We now have a good first guess for the $Q$ matrix, but this may still require some tuning. Note that the matrix elements must be with respect to a time step $\Delta T$ because they relate the state equation noise across a time step.

$$ Q \approx \begin{bmatrix} \text{var}(v) & \text{cov}(v, \theta) \\ \text{cov}(\theta, v) & \text{var}(\theta) \end{bmatrix} = \begin{bmatrix} 2\sqrt{2}\frac{\text{var}(x)}{\Delta T^2}\Delta T & 0 \\ 0 & \pi \Delta T \end{bmatrix}$$And because we now know the variances of the sensor reading, we can fill in the sensor noise covariance matrix, $R$,

$$ R = \begin{bmatrix} \text{var}(z_x) & \text{cov}(z_x, z_y) \\ \text{cov}(z_y, z_x) & \text{var}(z_y) \end{bmatrix} = \begin{bmatrix} \text{var}(x_0) & 0 \\ 0 & \text{var}(y_0) \end{bmatrix} = \begin{bmatrix} \sigma_x^2 & 0 \\ 0 & \sigma_y^2 \end{bmatrix}$$Note that the covariances are zero in this ideal case, but this is common to have coupled sensor observation noise.

The Kalman Filter works to suppress uncertainty (variances) in the predictions and estimates of the state vector. It does this by combining a prediction of the states from the state model equations, and from actual sensor observations of the states (or related states). In order to weigh these terms, a term is introduced, called the Kalman Gain matrix, which is essentially a matrix of weights that weigh various state predictions and observations against each other.
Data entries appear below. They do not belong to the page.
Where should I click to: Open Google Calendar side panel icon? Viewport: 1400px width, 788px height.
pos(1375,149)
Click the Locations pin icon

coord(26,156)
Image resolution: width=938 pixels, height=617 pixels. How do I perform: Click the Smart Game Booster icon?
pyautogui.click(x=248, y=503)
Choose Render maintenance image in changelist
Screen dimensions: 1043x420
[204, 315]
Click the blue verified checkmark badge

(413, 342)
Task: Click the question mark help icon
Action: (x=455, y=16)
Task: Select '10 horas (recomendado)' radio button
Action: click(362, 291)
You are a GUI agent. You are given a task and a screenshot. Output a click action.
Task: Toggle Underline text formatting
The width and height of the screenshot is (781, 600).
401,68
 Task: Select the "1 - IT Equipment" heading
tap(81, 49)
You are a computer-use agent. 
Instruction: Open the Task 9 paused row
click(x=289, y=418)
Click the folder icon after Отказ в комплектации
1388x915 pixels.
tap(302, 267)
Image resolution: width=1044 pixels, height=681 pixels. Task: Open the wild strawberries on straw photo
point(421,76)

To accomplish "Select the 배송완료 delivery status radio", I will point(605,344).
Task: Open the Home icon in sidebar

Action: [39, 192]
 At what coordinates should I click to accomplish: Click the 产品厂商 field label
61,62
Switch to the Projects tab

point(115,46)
Recall that after linearizing the nonlinear system, we have that:

$$ x_{k+1} = \vec{f}_k(\vec{x}_k, \vec{w}_k) $$$$ \vec{z}_k = \vec{h}_k(\vec{x}_k) + \vec{\nu}_k $$$$ \Phi_k = \frac{\partial \vec{f}_k(\vec{x}_k(-),0)}{\partial \vec{x}_k},\ \Gamma_k = \frac{\partial \vec{f}_k(\vec{x}_k(-),0)}{\partial \vec{w}_k},\ H_k = \frac{\partial \vec{h}_k(\vec{x}_k(-),0)}{\partial \vec{x}_k}$$Here the parenthetic minus sign, $(-)$, indicates that the term is predicted. The Kalman Filter can function in two major ways: predictions and updates.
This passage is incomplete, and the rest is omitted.